AWS IAM Exam Summary

These notes were written while preparing for my AWS solution architect exam and are collected from different sources and AWS documentation. Primarily, they’re notes for me, but you might find them useful too.

Since the AWS is changing quickly, it’s possible that some of these notes may be out of date, so please take that into consideration if you are reading them.

Please let me know in the comments if you have any updates which you’d like me to add.

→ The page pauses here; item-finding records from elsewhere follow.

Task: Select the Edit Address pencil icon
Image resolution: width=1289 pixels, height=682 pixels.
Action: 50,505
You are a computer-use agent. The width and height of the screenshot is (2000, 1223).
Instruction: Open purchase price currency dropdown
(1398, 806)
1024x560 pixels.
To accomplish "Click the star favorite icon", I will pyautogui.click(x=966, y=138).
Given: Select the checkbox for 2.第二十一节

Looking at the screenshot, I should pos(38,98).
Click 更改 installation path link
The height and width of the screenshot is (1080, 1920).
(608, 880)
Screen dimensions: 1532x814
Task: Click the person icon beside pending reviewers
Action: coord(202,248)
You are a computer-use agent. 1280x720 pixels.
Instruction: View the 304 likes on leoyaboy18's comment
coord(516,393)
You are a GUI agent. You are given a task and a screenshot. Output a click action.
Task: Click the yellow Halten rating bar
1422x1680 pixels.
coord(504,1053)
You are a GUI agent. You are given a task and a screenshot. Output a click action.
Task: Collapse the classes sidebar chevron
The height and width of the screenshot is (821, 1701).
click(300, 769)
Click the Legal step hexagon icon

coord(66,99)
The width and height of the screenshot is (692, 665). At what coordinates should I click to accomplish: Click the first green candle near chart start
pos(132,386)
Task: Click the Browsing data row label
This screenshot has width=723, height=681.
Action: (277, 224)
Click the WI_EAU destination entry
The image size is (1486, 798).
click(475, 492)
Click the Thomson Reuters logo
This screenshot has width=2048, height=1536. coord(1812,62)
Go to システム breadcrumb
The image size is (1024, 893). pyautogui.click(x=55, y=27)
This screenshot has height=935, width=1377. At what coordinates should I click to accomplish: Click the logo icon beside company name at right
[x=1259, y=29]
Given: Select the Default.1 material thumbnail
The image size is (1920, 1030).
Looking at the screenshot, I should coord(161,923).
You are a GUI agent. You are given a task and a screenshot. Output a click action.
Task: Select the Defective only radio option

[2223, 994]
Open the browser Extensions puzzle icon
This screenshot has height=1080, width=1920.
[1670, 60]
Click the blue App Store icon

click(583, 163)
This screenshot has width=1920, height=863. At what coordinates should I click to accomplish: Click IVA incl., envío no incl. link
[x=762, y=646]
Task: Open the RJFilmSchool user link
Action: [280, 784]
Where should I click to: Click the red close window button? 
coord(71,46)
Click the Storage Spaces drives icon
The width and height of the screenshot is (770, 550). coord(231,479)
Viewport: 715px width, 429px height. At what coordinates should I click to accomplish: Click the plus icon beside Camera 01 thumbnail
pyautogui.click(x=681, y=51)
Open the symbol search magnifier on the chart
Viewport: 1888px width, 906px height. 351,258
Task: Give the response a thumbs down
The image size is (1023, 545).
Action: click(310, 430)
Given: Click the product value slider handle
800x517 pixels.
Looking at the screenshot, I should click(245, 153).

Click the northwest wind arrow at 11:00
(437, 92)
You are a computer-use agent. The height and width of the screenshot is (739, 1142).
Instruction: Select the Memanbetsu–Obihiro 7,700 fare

IAM (Identity and Access Management)

  • IAM is a service which helps you securely control access to AWS resources. 
  • You use IAM to control who is signed in (authenticated) and has access to what resources for what operations (authorization) 
  • IAM allows you to share your AWS account and grant access to multiple users without having to share your password and access key. 
  • IAM securely provide credential for applications running on AWS infrastructure to access other AWS resources,  such as S3, DynamoDB, EC2 instances and etc.
  • IAM allows you to enable MFA (multi-factor authentication) for your users in your account for the extra security. 
  • Identity federation in IAM allows users who already have password elsewhere like a corporate network or with an internet provider like Gmail or Facebook to temporary access to your AWS account. 
  • IAM logs are visible in AWS CloudTrail to log information about those who made a request for resources in your AWS account. 
  • IAM is PCI DSS compliant. (Payment Card Industry Data Security Standard)
  • IAM is eventually consistent. IAM achieves high availability by replicating data across multiple servers within AWS infrastructure in multiple regions. If a request to change a data is successful, the change is committed and safely stored. However, the change must be replicated across IAM which can take some times. AWS recommends that you do not include changes such as creating or updating users, groups and roles or policies within your code in a critical HA application, instead, make IAM changes in a separate initialization or setup routine that you run less frequently and wait for replication until you start any production workflows depend on them.  

Key Terms in IAM:

  • Resource: The user, role, group and policy objects that are stored in an IAM. For example an EC2 instance or an IAM user. 
  • Identity: The IAM resource objects that are used to identify and groups such as users, groups, and roles. 
  • Entity: The IAM resource object that AWS uses for authentication. 
  • Principal: A person or application that uses an entity to sign in and make a request to AWS. 
  • Policy: A JSON document stored in AWS to specify the permission for principal entities.  
  • User: IAM users are identities in the service. By default, a new user does not have any permission. You have to create a policy and attach that policy to the user to grant permission for her.
  • Group: You can organize users to IAM groups and attach a policy for that group.
  • Role:  Federated users don’t have permanent identities in AWS account. To assign permission to federated users in AWS, you have to create an entity referred to as a role and grant permission to the role. 
  •  Identity-based Policy: Permissions policies that you attach to an IAM identity, such as an IAM user, group, or role. Identity-based Policies control what action, on which resource, and under what conditions the identity can perform.
    • AWS managed policies: Pre created by AWS
    • Customer-managed policies: User will create them
    • Inline policies: Customer create and are embedded directly into a single user, group, or role (not recommended by AWS)
  • Resource-based Policy: Permissions policies that you attach to a resource such as S3 bucket or EC2 instance. Resource-based policies control what actions a specified principal can perform on that resource under what conditions. You can enable cross-account access by specifying an entire AWS account or IAM entities in another account as the principal.